Yeşim Akdeniz investigates how objects carry narratives and challenges the assumption that objects are neutral. By assembling industrial remnants, mass-produced items, and hand-crafted elements, she reveals the hidden social histories embedded in materials. Yeşim plays with the tension between the unique and the serial, the handmade and the mass-produced, the personal and the political.
"Materials contain information," she explains. "I work with mass-produced goods and industrial remnants, but within those objects are hidden stories about labour, supply chains, and migration. They are silent witnesses of larger systems."
Nothing in her work is straightforward: a carpet is not a carpet, a lamp is not just a lamp, and a self-portrait is not a self-portrait.
Self-Portrait as an Orientalist Carpet: A Tapestry of Meanings
In her ongoing series Self-Portrait as an Orientalist Carpet, Yeşim uses textiles to question the shifting power dynamics between East and West. The works resemble traditional Anatolian blankets, a craft passed down through generations but increasingly displaced by industrial production.
" The traditional blankets are handmade, labour-intensive, and expensive. With the rise of mass-produced alternatives, this has become a disappearing tradition," Yeşim explains.
Despite their familiar appearance, her pieces are not conventional carpets: they integrate industrial details such as zips, buckles, and chains, creating an unexpected tension between couture and domesticity. "I call them carpets, but they are not carpets. They are supposed to be self-portraits, but they are not self-portraits," she says. " I am interested in the area between categories. What we think we recognise shifts the moment we look closer."

The series directly engages with Orientalism, a concept articulated by Edward Said, describing how the West has historically romanticised and oversimplified ‘Eastern’ cultures. Yeşim’s work reflects, distorts, and questions these portrayals.
"There is this idea that the East is one single entity, just ‘the Orient’. Obviously, the East is not a single entity; it consists of many different cultures, belief systems, and layers. This kind of oversimplification is what creates many stereotypes," she notes. Her textile works embrace these contradictions, challenging fixed definitions of culture, identity, and authenticity.
New Faces in Town: Lamps as a Reflection of Migration and Mass Industry
Alongside her textile works, Yeşim presents a series of lamps, where mass production and mobility converge. These sculptural objects combine factory-made shoes with an iron structure, while their base consists of a suitcase. The result is a hybrid piece: a lamp that is equally an image of migration, production, and displacement.
"I wanted to create a mix of serial production and craftsmanship," she says. "These lamps are exactly that. They contain shoes that are mass-produced in Istanbul, but the metal parts are welded by hand. They exist at the intersection of functionality and absurdity."
By using a suitcase as the base, Yeşim makes a direct reference to movement, both in a literal and symbolic sense. "It was important to me that these objects have an invisible presence.
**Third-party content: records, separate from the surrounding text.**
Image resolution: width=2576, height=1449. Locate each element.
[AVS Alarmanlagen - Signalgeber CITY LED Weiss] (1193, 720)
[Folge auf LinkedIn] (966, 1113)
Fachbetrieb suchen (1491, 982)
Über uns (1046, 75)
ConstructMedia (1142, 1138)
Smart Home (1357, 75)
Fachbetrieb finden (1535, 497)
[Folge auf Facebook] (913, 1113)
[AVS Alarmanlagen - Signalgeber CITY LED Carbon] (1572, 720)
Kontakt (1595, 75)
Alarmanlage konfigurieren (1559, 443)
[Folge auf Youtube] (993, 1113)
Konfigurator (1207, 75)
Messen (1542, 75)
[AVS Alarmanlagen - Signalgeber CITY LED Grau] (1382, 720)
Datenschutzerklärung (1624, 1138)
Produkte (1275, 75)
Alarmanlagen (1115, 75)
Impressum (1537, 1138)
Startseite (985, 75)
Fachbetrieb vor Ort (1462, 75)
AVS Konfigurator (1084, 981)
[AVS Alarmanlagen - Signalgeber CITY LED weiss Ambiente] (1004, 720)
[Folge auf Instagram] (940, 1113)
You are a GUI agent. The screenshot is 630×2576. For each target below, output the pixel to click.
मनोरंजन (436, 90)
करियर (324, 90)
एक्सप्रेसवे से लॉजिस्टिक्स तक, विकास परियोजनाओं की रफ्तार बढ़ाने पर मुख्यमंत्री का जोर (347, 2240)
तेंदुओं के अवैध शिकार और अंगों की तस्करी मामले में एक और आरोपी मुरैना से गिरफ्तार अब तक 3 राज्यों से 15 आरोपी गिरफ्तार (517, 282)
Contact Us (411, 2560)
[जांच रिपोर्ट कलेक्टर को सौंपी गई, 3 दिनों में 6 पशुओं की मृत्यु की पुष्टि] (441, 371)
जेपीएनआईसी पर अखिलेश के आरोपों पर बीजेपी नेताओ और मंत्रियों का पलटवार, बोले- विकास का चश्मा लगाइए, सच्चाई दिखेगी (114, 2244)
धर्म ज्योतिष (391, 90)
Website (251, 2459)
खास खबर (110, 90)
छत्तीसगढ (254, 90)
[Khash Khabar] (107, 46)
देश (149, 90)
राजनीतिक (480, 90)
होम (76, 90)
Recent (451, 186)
As if the shoes have just been left behind by someone who moved on, as if the object itself have been travelling."
Like her textile pieces, the lamps blur the lines between the serial and the handmade, between design and sculpture. They evoke themes of labour migration, economic survival, and the silent presence of workers whose stories often remain untold.

What Does "New" Mean in a Time of Change?
The New Art Section at Art Rotterdam 2025 poses the question: What does 'new' mean in a time of significant social and cultural transformation? Yeşim’s work offers a powerful response:
"What I do is not necessarily new in the sense of creating something completely ‘original’," she says. "I look at what already exists, what moves, what disappears. The new lies in how you look at it again."
In a world where labour, production, and migration shape both people and objects, Yeşim Akdeniz’s work exposes the instability of what we call ‘new’ as she repurposes, reconfigures, and reveals.